A smooth hyperbolic approximation to the Generalised Classical yield function, including a true inner rounding of the Mohr-Coulomb deviatoric section

A new yield function recently introduced by Lagioia and Panteghini (2016), herein referred to as the Generalised Classical (GC) yield function, combines a series of criteria commonly used in geotechnical analysis into a single equation, including those of Tresca, Mohr-Coulomb and Matsuoka-Nakai. This makes for efficient implementation of multiple criteria into finite element software, and in this paper two key improvements are made to further enhance the usefulness of the GC yield function. The first is the development of a new expression for the shape parameter γ, corresponding to the so-called 'Inner Mohr-Coulomb' option, which ensures that a true inner rounding of the hexagonal Mohr-Coulomb deviatoric section is always obtained.

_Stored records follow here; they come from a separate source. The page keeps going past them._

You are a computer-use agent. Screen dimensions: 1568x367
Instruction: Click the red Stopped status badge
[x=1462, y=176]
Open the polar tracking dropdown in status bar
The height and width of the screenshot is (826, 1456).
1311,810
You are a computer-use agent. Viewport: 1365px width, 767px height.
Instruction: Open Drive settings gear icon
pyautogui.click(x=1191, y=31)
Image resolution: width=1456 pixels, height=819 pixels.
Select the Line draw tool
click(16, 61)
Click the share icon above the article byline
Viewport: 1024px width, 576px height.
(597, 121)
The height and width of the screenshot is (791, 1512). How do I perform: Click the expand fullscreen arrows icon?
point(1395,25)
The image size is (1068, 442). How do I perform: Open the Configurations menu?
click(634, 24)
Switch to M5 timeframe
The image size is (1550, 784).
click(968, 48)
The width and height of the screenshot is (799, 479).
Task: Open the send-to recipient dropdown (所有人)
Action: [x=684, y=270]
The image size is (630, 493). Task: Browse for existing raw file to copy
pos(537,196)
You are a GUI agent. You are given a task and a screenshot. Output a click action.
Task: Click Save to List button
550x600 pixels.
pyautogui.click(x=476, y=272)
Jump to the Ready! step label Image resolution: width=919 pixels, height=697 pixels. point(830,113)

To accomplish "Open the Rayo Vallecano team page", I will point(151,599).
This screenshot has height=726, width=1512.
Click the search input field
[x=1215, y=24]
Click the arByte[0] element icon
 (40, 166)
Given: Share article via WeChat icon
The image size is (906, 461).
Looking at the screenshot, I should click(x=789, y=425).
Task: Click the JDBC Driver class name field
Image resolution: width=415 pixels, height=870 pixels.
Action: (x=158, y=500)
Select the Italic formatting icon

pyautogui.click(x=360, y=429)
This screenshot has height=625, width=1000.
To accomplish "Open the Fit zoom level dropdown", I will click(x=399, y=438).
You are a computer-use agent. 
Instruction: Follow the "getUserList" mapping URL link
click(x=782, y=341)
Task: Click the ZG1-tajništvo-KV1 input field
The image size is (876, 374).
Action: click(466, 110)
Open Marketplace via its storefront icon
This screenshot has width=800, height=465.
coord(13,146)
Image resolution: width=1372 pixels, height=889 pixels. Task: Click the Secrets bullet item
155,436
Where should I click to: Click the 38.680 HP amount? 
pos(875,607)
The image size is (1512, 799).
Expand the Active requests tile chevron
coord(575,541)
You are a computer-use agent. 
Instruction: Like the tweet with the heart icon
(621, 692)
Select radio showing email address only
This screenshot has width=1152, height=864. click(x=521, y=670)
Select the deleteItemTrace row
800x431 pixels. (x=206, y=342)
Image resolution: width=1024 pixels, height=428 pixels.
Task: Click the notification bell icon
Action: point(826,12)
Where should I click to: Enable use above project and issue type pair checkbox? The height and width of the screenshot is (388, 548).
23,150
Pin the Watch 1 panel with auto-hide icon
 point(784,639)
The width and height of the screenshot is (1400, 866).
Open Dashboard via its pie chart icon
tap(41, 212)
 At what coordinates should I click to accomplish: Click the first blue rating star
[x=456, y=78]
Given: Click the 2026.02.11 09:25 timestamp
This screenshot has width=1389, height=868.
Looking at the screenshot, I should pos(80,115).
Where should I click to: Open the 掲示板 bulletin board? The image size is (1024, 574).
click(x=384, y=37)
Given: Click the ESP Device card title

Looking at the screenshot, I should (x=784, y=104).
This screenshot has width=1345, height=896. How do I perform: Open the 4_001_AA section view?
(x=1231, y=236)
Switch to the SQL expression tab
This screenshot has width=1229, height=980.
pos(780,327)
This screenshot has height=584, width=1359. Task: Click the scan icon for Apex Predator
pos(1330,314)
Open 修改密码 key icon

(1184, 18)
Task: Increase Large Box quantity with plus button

The second is the introduction of a hyperbolic rounding to eliminate a discontinuity which can occur at the tip in the meridional section of the GC yield surface. The resulting yield surface is at least C2 continuous everywhere, provided a rounded criterion is selected, and can thus be used in consistent tangent finite element formulations. The results of finite element analyses carried out for two benchmark problems (a thick cylinder and a rigid strip footing) demonstrate the benefits of the rounding techniques in the new yield surface. Comparisons are made with the original yield surface and also the Hyperbolic Rounded Mohr-Coulomb (HRMC) yield surface originally developed by Abbo and Sloan (1995).